Schiefbahn. Mit dem Eintritt in den Ruhestand stehen viele Menschen vor der Frage, wie sie ihre neu gewonnene Freizeit sinnvoll gestalten können. Viele soziale Kontakte, die mit der ehemaligen Arbeit in Verbindung standen, gehen verloren. Wo früher oft eine große Familie Rückhalt gab, gibt es heute immer mehr ältere Menschen, die alleine leben.

„Schiefbahn ist der Stadtteil in Willich mit den meisten alten Menschen. In diese Lücke wollen wir hineinstoßen und aktiv werden“, sagt Marita Gentsch, Leiterin der Begegnungsstätte. Nach der Befragung der Schiefbahner Senioren kristallisiere sich immer mehr heraus, dass die älteren Bürger aktiv werden wollen und viele Ideen und Anregungen haben, was man tun könnte.

„Momentan befinden wir uns in einem Prozess, der wohl noch das ganze Jahr dauern wird.“

Marita Gentsch, Begegnungsstätte

Einige interessieren sich fürs Theater, andere für Literatur. Manche möchten gerne gemeinsam Sport machen, Sprachen lernen, Frühstücken oder sich über Erkrankungen austauschen. Auch die Partnersuche ist für einige ein wichtiges Thema.

„Momentan befinden wir uns in einem Prozess, der wohl noch das ganze Jahr dauern wird“, erklärt Gentsch. Aus den vielen Vorschlägen der rund 240 Senioren, die sich an der Befragung im letzten Jahr beteiligt hatten, werden nun Gruppen und Interessengemeinschaften gebildet. Bei der Organisation und Durchführung dieser Herkules-Aufgabe setzt die Begegnungsstätte vor allem auf ehrenamtliches Engagement.

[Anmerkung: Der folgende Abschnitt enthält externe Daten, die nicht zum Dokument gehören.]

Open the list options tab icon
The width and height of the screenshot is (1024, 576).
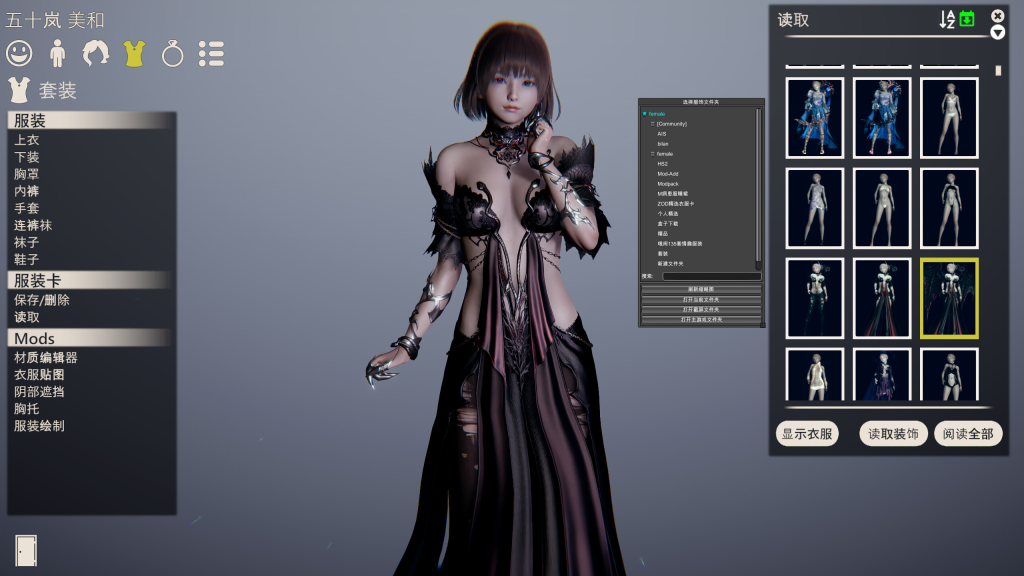[211, 54]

Zwar bestünde auch die Möglichkeit, bezahlte Kräfte dafür zu rekrutieren, die Kosten würden dann aber auch auf die Senioren zurückfallen, so Gentsch. „Wir wollen, dass auch ältere Bürger, die nicht so viel Geld haben, an Angeboten teilnehmen können“. Bereits bei der Befragung, wurde nach Interessierten für die ehrenamtliche Arbeit gefragt.

Ehrenamtliches Engagement ist wichtig für das Projekt

Sechs Rückmeldungen gab es darauf bislang. Menschen, die Lust haben, sich an der Arbeit der Begegnungsstätte unentgeldlich zu beteiligen, werden jedoch immer gesucht und gebraucht.

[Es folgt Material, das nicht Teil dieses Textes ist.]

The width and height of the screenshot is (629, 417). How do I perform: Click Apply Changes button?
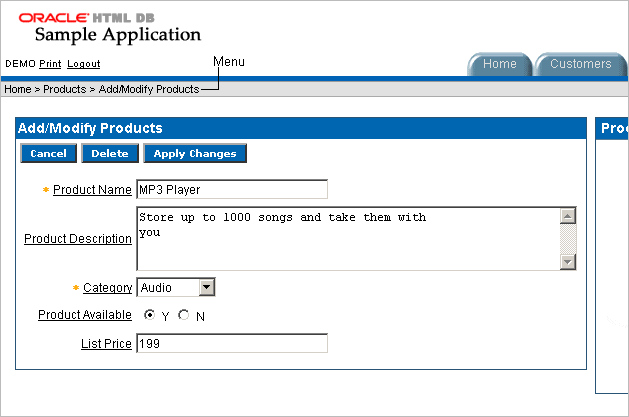pyautogui.click(x=195, y=154)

Für Marita Gentsch ist es aber auch wichtig, dass sich der Caritasverband als neuer Träger der Begegnungsstätte jetzt nicht unter Druck setzen lässt. Die Entwicklung der Gruppen müsse peu à peu ablaufen. „Dann habe ich auch die Hoffnung, dass wir das alles gebacken kriegen“, sagt Gentsch.

Die Idee stößt unter älteren Bürgern auf großes Interesse

Am Montag öffnete die Begegnungsstätte zum ersten Mal unter neuer Trägerschaft ihre Türen. Es gab Kaffee, Kuchen und jede Menge Informationen über die geplanten Gruppen. „Wir hatten die Bude voll“, so Gentsch, die sich sehr über das große Interesse der Senioren freut. Offenbar haben sie und die Caritas zur richtigen Zeit am richtigen Ort die richtige Idee gehabt und einer großen Zielgruppe eine neue Möglichkeit zur Entfaltung gegeben.